Patriotic ketchup war started by Ontario man in new documentary
Ketchup may seem like an innocent, tasty condiment found in everyone's fridge, but a simple Facebook post that went viral in 2016 unintentionally divided the country, kick-starting Canada's most patriotic food fight.
Known as "The Ketchup War," an ongoing battle between two ketchup brands French's versus Heinz was ignited in this very province, with the people of Leamington, Ontario getting caught up in the dispute.
Back in 2014 before merging with Kraft, Heinz upset a lot of Canadians in the small municipality of Leamington near Windsor, when it sold its processing plant and moved its ketchup operations across the border to the U.S.
After operating for over 100 years as the area's largest employer, the cessation of operations by Heinz left over 740 Canadians out of work.
That's when French's, a brand known for its mustard, swooped in. It saw in 2015 an opportunity to win over a piece of the Canadian market that Heinz previously had a strong grip on.
They began manufacturing ketchup said to be made with only Canadian-grown tomatoes, specifically those grown by Leamington farmers. French's also eventually moved to bottling their ketchup in Canada as well, becoming a 100 per cent Canadian-made product.
In 2016, a Facebook post made by an Orillia man named Brian Fernandez that praised French's unexpectedly took off.
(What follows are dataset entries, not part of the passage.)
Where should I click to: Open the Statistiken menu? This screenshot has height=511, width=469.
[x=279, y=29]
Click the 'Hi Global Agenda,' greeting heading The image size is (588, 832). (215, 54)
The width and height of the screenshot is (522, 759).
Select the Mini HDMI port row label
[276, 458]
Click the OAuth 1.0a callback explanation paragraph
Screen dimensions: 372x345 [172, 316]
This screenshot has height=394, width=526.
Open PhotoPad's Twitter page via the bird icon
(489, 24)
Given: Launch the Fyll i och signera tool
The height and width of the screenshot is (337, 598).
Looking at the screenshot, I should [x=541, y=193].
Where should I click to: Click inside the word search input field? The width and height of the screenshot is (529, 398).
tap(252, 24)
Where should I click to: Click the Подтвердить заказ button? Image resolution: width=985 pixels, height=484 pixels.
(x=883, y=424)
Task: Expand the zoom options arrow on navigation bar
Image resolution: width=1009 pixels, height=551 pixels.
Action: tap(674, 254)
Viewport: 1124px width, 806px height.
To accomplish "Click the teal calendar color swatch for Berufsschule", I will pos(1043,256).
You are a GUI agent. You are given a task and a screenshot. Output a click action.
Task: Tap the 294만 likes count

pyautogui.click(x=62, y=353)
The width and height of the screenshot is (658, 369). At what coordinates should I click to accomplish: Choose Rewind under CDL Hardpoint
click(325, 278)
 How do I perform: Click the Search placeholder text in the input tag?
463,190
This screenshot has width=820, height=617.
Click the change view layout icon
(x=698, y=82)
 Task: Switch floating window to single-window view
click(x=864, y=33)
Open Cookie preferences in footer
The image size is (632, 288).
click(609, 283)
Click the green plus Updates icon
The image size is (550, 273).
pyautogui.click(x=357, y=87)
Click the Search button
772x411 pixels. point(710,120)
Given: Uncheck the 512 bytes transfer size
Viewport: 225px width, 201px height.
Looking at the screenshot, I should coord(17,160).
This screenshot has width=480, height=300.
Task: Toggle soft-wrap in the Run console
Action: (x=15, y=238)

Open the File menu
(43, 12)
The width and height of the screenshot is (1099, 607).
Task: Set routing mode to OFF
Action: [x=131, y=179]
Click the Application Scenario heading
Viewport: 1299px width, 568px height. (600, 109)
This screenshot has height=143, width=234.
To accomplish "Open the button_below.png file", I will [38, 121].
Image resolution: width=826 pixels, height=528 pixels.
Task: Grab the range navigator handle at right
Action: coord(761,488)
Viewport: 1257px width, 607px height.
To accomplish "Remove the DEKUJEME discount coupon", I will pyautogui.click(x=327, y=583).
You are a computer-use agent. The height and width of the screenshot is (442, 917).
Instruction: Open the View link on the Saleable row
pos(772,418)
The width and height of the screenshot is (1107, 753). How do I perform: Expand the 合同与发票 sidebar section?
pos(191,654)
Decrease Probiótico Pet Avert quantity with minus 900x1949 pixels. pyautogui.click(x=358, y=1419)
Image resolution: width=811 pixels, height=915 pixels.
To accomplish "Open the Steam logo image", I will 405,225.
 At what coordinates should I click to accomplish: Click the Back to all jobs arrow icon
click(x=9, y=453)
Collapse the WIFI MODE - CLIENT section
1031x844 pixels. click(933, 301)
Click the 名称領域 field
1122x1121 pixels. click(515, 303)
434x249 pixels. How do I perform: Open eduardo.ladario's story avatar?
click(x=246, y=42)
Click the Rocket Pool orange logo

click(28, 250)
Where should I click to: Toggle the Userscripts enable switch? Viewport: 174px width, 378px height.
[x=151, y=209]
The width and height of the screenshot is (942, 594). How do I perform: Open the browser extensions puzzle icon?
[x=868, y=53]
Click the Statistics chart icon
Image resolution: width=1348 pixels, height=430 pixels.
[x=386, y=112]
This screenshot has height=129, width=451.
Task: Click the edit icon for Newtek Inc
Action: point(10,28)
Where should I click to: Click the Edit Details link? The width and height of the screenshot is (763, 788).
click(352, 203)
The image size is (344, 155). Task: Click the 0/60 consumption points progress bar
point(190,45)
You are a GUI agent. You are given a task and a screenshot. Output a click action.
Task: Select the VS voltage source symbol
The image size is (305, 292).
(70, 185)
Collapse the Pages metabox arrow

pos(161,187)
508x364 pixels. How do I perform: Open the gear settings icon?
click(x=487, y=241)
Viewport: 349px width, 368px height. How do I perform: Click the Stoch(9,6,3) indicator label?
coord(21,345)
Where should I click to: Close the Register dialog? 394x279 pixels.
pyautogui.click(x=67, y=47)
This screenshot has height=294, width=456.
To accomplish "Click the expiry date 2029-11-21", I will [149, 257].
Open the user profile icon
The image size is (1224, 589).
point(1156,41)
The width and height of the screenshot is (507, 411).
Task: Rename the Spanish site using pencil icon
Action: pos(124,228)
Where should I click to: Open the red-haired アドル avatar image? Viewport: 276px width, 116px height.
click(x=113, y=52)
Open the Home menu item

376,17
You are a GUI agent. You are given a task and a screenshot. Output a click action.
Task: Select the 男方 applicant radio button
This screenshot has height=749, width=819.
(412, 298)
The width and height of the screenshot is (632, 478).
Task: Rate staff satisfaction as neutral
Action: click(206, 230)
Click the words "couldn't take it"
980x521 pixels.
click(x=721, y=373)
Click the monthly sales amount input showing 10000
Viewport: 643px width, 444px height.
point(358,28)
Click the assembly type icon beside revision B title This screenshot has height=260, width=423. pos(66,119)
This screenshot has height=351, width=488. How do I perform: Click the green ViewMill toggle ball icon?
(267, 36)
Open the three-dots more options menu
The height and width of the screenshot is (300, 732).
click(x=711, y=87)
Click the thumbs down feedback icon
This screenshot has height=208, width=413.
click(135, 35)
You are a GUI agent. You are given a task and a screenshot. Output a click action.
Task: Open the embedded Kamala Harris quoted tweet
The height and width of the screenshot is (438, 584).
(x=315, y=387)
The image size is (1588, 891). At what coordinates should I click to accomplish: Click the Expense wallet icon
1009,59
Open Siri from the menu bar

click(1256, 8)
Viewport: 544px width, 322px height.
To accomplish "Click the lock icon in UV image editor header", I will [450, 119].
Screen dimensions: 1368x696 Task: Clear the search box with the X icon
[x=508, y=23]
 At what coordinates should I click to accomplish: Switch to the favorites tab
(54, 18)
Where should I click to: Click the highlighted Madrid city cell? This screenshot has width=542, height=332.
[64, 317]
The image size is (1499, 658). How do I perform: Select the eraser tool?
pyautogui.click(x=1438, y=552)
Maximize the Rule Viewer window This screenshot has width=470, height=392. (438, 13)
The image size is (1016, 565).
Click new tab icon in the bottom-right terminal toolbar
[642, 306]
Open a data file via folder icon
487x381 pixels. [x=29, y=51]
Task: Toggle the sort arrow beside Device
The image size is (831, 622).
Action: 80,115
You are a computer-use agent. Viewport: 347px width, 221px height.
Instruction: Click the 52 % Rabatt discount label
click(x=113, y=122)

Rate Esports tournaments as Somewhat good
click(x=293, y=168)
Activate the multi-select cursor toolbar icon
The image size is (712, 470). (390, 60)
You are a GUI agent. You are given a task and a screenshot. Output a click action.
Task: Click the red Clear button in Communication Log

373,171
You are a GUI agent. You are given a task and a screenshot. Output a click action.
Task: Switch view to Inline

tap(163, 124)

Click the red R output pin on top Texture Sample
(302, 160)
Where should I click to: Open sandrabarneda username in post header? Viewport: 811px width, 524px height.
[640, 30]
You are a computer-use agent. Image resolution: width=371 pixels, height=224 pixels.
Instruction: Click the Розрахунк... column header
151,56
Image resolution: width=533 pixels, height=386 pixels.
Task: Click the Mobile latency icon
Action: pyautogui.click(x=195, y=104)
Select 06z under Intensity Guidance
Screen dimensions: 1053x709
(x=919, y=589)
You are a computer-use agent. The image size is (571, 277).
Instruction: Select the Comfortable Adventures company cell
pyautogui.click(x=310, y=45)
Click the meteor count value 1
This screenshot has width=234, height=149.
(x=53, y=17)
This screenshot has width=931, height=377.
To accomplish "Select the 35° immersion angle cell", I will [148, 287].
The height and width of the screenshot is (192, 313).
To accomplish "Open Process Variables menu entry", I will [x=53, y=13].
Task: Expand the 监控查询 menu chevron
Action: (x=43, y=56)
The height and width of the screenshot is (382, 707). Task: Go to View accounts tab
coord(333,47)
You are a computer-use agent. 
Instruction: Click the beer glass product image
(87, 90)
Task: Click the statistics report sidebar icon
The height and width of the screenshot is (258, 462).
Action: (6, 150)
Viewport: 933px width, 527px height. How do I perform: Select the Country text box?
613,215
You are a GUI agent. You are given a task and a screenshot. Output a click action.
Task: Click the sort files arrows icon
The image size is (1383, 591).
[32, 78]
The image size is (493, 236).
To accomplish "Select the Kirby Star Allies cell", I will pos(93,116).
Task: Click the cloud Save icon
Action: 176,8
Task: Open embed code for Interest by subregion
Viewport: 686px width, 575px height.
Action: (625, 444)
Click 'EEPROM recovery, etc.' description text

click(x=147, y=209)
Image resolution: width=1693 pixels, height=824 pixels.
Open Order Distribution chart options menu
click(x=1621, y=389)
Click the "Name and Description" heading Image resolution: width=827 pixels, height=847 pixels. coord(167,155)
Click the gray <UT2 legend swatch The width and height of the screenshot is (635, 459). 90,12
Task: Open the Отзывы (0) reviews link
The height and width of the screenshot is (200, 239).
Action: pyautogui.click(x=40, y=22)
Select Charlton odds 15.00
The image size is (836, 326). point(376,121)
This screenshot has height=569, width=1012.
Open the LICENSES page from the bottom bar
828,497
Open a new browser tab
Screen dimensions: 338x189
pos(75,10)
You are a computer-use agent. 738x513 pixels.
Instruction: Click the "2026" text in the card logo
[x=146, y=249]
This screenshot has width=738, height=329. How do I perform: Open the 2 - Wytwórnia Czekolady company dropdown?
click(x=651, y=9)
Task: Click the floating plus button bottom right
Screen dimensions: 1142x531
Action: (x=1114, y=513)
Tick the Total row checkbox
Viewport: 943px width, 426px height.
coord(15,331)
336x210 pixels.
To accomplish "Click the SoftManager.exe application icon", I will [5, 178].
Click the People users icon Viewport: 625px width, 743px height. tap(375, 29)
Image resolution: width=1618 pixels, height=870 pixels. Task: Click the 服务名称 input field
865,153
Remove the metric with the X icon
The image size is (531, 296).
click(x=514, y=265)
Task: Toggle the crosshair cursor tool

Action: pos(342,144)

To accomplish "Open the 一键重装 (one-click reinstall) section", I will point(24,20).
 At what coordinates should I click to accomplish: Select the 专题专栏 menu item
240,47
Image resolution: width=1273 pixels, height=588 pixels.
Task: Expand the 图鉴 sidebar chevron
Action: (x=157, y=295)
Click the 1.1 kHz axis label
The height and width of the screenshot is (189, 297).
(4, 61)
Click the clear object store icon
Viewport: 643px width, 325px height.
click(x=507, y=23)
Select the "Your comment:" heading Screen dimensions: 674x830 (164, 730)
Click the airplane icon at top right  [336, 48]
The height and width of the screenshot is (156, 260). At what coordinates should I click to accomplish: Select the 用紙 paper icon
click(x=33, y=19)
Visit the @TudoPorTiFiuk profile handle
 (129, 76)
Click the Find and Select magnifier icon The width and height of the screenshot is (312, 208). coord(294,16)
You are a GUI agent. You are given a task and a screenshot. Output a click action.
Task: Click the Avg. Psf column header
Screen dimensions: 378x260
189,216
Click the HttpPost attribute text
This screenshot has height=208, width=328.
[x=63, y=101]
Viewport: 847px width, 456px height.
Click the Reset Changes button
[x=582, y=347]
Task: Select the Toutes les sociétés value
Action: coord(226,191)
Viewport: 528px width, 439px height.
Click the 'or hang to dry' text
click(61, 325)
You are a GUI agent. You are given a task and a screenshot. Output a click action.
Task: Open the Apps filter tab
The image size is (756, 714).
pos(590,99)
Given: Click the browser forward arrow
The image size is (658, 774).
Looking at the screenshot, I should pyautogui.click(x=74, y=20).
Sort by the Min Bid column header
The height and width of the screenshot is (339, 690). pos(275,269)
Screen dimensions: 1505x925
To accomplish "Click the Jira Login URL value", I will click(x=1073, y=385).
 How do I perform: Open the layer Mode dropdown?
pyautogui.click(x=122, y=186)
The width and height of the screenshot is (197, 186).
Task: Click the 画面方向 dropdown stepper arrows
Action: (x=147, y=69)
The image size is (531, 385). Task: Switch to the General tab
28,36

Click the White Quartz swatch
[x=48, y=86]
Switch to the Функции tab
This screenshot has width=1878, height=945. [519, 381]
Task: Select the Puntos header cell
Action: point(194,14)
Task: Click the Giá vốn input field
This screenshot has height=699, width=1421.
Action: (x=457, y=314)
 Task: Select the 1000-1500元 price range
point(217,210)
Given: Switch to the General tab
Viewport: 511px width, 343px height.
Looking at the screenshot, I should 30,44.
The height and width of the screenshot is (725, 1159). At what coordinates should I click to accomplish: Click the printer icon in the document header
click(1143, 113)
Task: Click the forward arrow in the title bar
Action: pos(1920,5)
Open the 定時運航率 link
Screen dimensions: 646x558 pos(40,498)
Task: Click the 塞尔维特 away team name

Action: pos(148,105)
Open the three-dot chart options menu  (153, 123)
Shared over a quarter of a million times, Fernandez detailed how Heinz left Canadians out of work, voicing his support for French's instead in the post.
A series of events - including an endorsement from Prime Minister Justin Trudeau and Loblaws reversing a decision to stop carrying French's due to backlash - led to a wave of free publicity for the brand shortly after.
French's ketchup, which was previously almost unheard of, quickly started outselling Heinz's ketchup 3 to 1. Six years after pulling their operations out of Leamington, Heinz backtracked and announced they would be reopening their Canadian operations, but at that point they had already lost 50 per cent of the market share to French's.
For a deeper look into the story, CBC just released a mini-documentary aptly titled 'The Ketchup War.' The 18-minute short is free to watch on their website and begs the question, are you team Heinz or team French's?